→ Exercise aim
Leave the pictures out and reproduce, exactly, the lines from the one with "Image resolution: width=379" through the end of the entries below.
------ Listed records
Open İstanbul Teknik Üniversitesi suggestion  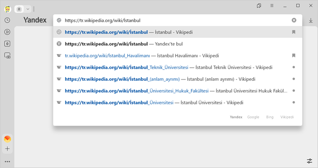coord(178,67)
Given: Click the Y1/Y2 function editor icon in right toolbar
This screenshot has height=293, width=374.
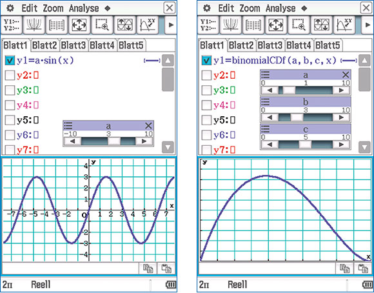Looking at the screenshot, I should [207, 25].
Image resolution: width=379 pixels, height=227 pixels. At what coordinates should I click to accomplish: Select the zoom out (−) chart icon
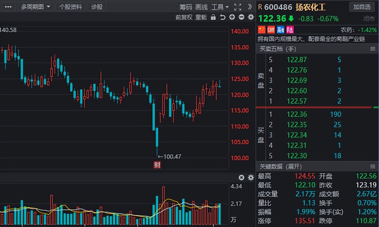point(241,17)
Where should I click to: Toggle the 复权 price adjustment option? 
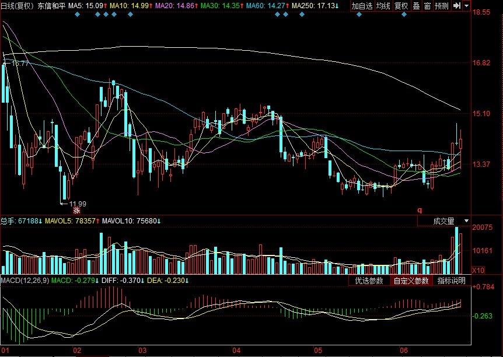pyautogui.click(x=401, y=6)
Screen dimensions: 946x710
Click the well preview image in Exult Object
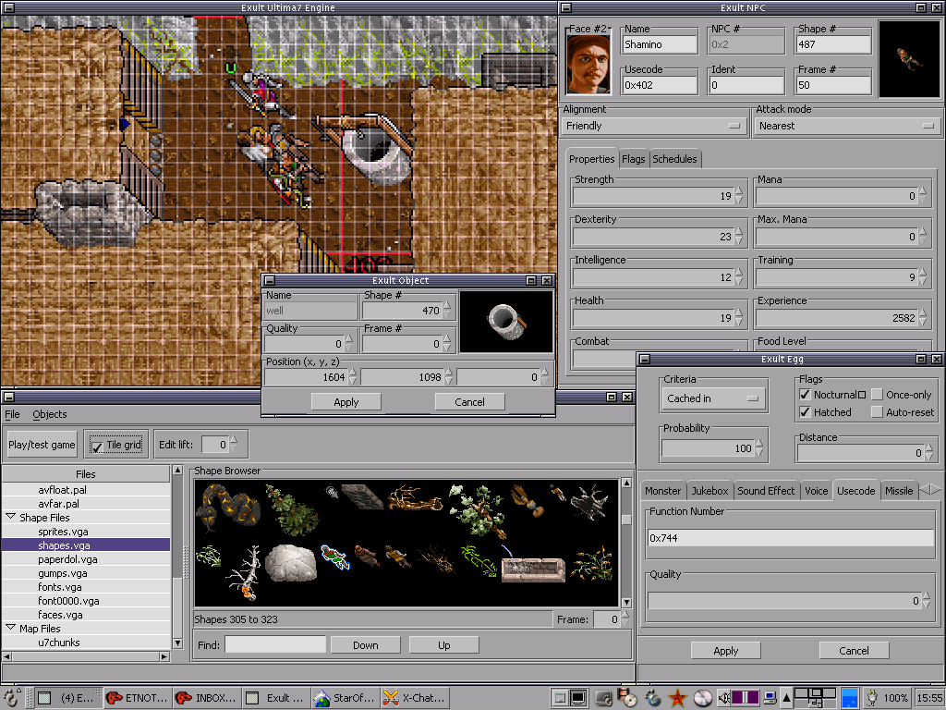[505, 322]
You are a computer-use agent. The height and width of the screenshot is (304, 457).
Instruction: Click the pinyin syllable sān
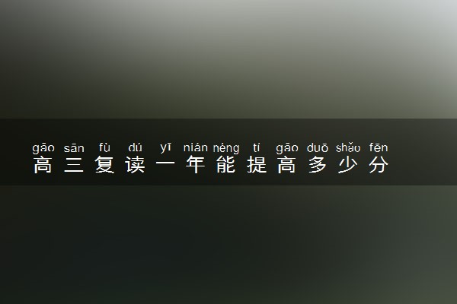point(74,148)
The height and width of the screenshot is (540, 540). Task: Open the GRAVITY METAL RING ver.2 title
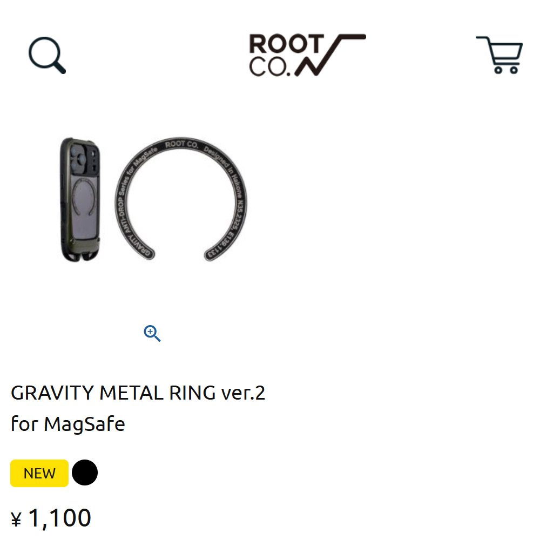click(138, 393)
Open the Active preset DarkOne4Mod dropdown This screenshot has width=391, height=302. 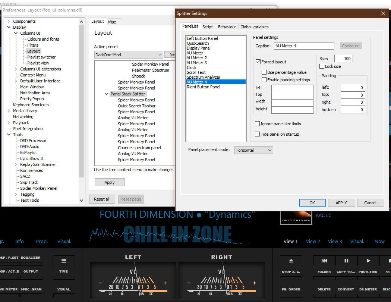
------------
→ Answer to this task
Image resolution: width=379 pixels, height=227 pixels. At what coordinates should I click to accomplish: Select the zoom out (−) chart icon
point(241,17)
Where should I click to: Toggle the 复权 price adjustment option? 
pyautogui.click(x=401, y=6)
Screen dimensions: 946x710
Click the well preview image in Exult Object
[505, 322]
You are a computer-use agent. The height and width of the screenshot is (304, 457).
Instruction: Click the pinyin syllable sān
point(74,148)
The height and width of the screenshot is (540, 540). Task: Open the GRAVITY METAL RING ver.2 title
click(138, 393)
Open the Active preset DarkOne4Mod dropdown This screenshot has width=391, height=302. 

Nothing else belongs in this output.